Miss Sophy patted his arm.
‘Dear boy, you looked so like your grandfather then. And I don’t suppose he would have approved, but it has all turned out so well. The very first time I met Miss Perry she was telling all our fortunes with coffee grounds, and she said I had just had a great break in my life. Not that there was anything very surprising about that, because of course Mrs Holford knew all about Miss Johnson having to leave me, and I daresay she had mentioned it.’
Garth burst out laughing. Aunt Sophy had a shrewd streak which sometimes showed quite unexpectedly. He said, ‘I daresay she had. Well, what happened next?’
‘The next evening she had the cards out. She told Mrs Holford that she would be in some anxiety about a relation before long. And that came true, because a cousin’s son was missing for three weeks – but he turned up again all right, I am glad to say.’
‘And what did she tell you?’
‘That is the marvellous part. She told me I was going to meet someone who would make the greatest difference in my life, and within twenty-four hours I had met Miss Brown.’
‘How?’ said Garth.
‘How?
‘How did you meet her?’
‘I think Miss Perry introduced us,’ said Miss Fell. ‘And oh, my dear boy, you can’t think what a difference she has made! She is so efficient – such a wonderful manager. And so musical. You know how devoted I am to music. She plays the church organ for us, and she is a very fine pianist. She sings delightfully too.’

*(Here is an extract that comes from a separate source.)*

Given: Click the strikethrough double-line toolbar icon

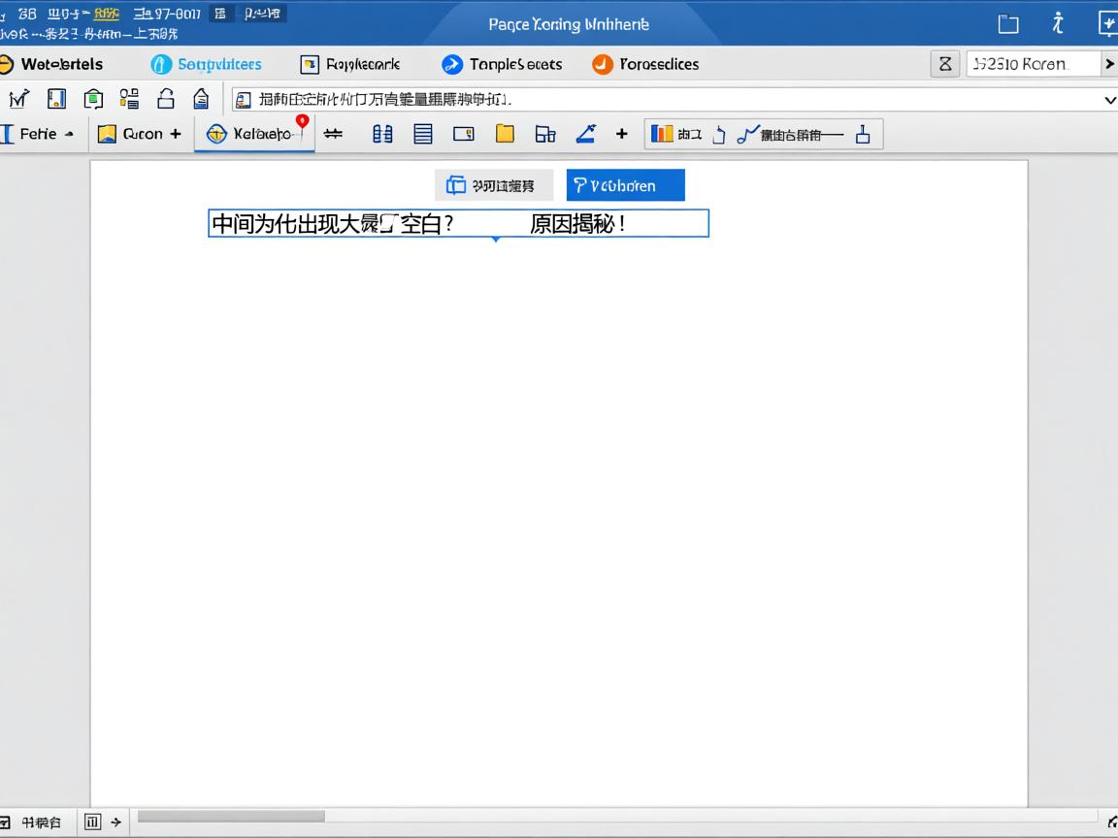Looking at the screenshot, I should coord(334,134).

‘You don’t find her gloomy?’
Miss Fell had a startled look.
‘Oh, no. Oh, I know what you mean, but we have all had a very severe shock. You may have seen something about it in the papers. Mr Harsch – such a nice man, and very musical too – was found dead in the church only the day before yesterday. I am afraid – well, I am afraid that he shot himself. It has upset and distressed us all very much.’ She slipped a hand inside his arm and kept it there. ‘If anything could make me more glad to see you than I always am, it would be this distressing affair, because the inquest is tomorrow and it would be a great support to have you with me.’
‘Do you mean that you are obliged to go?’
The blue eyes were round and troubled.